La société japonaise a-t-elle vraiment besoin d'architectes ? s'interroge
Toyô Itô : suite au tsunami et au tremblement de terre qui ont frappé le nord-est du Japon, et à l'heure de la reconstruction, les collectivités locales ne les sollicitent quasi pas.
Plutôt que d'y voir un aveuglement, il écrit que c'est en partie la faute des architectes eux-mêmes, qui, attachés à leur expression personnelle, ne travaillent guère en fait pour la société : « Tous les architectes pensent construire pour la société, pour les gens. Mais dans la société contemporaine gouvernée par une économie globalisée, l'architecture est faite et défaite par des forces considérablement plus puissantes que le sens moral et la bonne volonté des architectes. Pratiquement aucune place ne reste pour l'élaboration d'espaces publiques ou communautaires... »
Les interrogations de
Toyô Itô sur le sens de son travail ne datent pas des catastrophes de mars 2011, mais elles entrent en résonance avec ce traumatisme et trouvent alors à se matérialiser : une architecture du jour d'après. L'expression a un double sens : une architecture repensée pour que les créateurs intègrent dans leur proposition les besoins des habitants, et une architecture d'après la catastrophe pour aider les régions sinistrées.
Cette volonté de changement dans son parcours, c'est ce que raconte ce livre. Livre d'architecture mais très accessible, sans jargon pour spécialiste : soit tout à l'image de cet architecte qui se révèle très attachant par son engagement et son absence de prétention auteuriste.
Pour
Toyô Itô l'architecture n'est pas un art. Il n'y a sans doute que ceux pour qui le « moi » prime avant tout pour le croire.
La doctrine moderniste et son aveugle confiance dans la technologie sont aussi pointées du doigt : concept de « prévisibilité », logique rationaliste font que les décisions sont prises sur des chiffres, que les responsabilités sont seules portées par ces chiffres.
Globalement l'architecte japonais s'interroge sur la pensée dite moderniste : c'est « une conception séparant clairement les choses… Une netteté qui a profité au développement technologique, mais qui a aussi évacué les zones grises de l'ambiguïté. » Or la richesse d'une société réside dans cette ambiguïté. Soit, trop de fonctionnalisme, trop de gestion et d'administration.
Mais aussi, trop d'abstraction et de concept déplore l'architecte, notamment dans les formations.
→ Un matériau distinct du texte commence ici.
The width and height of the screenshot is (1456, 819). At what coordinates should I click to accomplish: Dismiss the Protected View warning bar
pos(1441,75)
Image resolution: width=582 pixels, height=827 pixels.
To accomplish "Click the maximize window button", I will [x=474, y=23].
Coupé des réalités sociales, on ne s'étonnera pas, même si c'était prévu sur le papier et les plans ! qu'une collectivité ou une communauté n'émerge pas.
Le livre, fruit d'un projet éditorial visant à interroger sa trajectoire en architecture, lui permet de revenir sur sa carrière, sur les interrogations et les changements qu'elles ont provoqués. Si Tokyo a longtemps incarné pour lui la nouveauté, la modernité, elle ne fait plus rêver : elle « n'est plus qu ‘une machine à matérialiser les flux invisibles d'énorme capitaux ».
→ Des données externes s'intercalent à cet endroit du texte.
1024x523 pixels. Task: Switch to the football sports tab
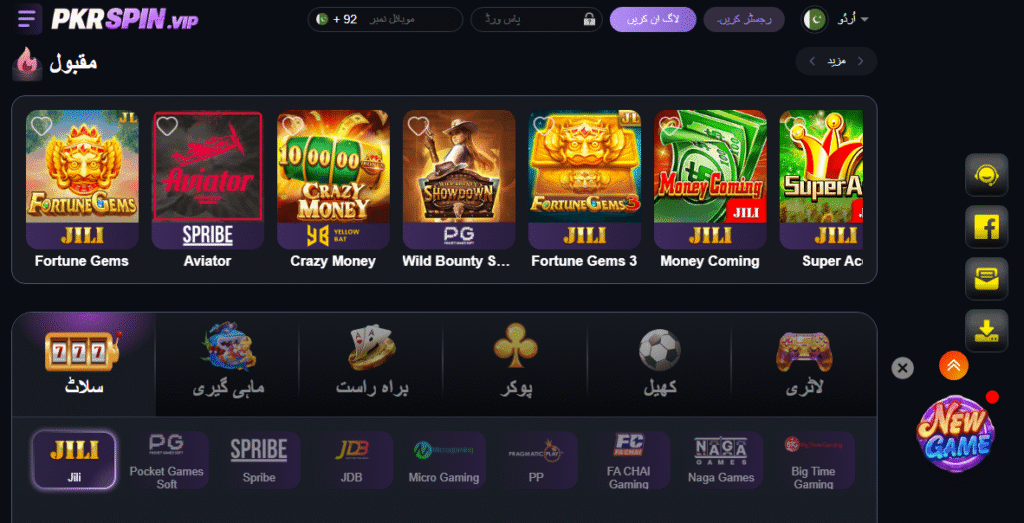coord(660,363)
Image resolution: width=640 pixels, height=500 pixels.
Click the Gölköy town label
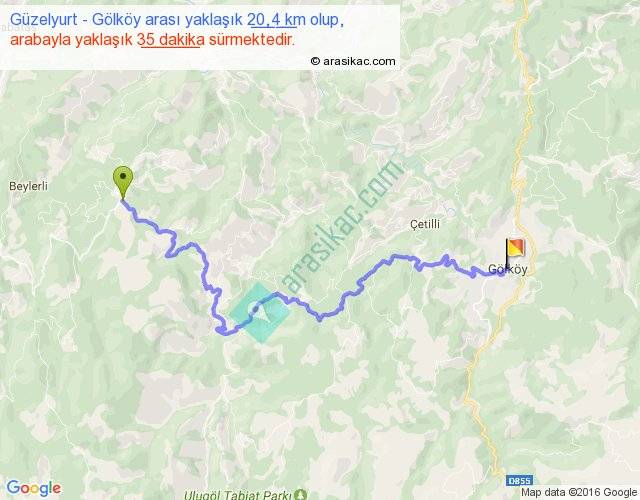click(x=508, y=269)
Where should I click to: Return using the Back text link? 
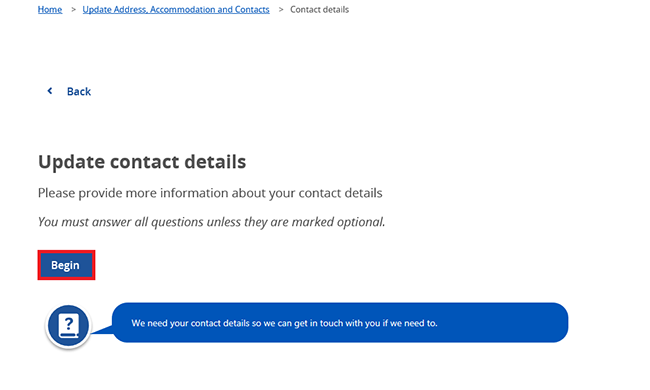[x=79, y=91]
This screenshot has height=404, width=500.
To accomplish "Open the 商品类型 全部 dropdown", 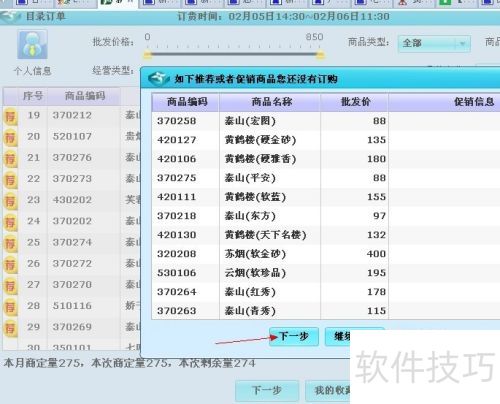I will click(x=434, y=43).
Toyô Itô revient donc longuement sur son parcours et ses débuts dans la société japonaise des années 60 et 70 (diplôme en 1965 ; ouverture de son agence en 1971 et début de construction de maisons ; première commande publique en 1988 ; divers musées, immeubles etc, et médiathèque de Sendai, 2001) et sur ses dernières évolutions : rapprocher l'architecture de la nature, repenser les relations intérieur-extérieur.
Projet de reconstruction.
Travailler sur place avec des gens qui ont perdu leur famille ou leur maison, échanger, réfléchir avec eux ne peut qu'aboutir « à une remise en question de l'architecture telle qu'elle est maintenant ».
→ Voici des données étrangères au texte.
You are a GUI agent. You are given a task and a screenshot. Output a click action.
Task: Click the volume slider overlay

Toyô Itô n'arrive pas sur place prisonnier du regard et du système moderniste : dans une ville comme Tokyo, chacun est sous le contrôle de ce système. C'est un véritable piège qui empêche toute initiative ou remise en cause. Dans le Tohoku dévasté, loin d'être « campé dans ma position d'architecte », il est à l'écoute des habitants : « les attentes des uns et des autres s'enchevêtrent ».
Toyô Itô s'interroge depuis longtemps sur sa place : pour lui ne pas être extérieur à la société est devenu une évidence, il faut s'ouvrir au contexte social. L'architecture ne peut se résumer soit, à se soumettre à la société donnant priorité à l'économie, soit à la critique de cette société. Futile et affligeant écrit
Toyô Itô : « le capitalisme construit des cités modernistes où la technologie est toute-puissante, et l'architecte n'est plus qu'un outil pour exposer aux yeux du monde la puissance économique ». Lui ne veut pas participer à cet mascarade et « ne participe qu'aux concours dont on peut espérer que le projet architectural aura une portée sociale ».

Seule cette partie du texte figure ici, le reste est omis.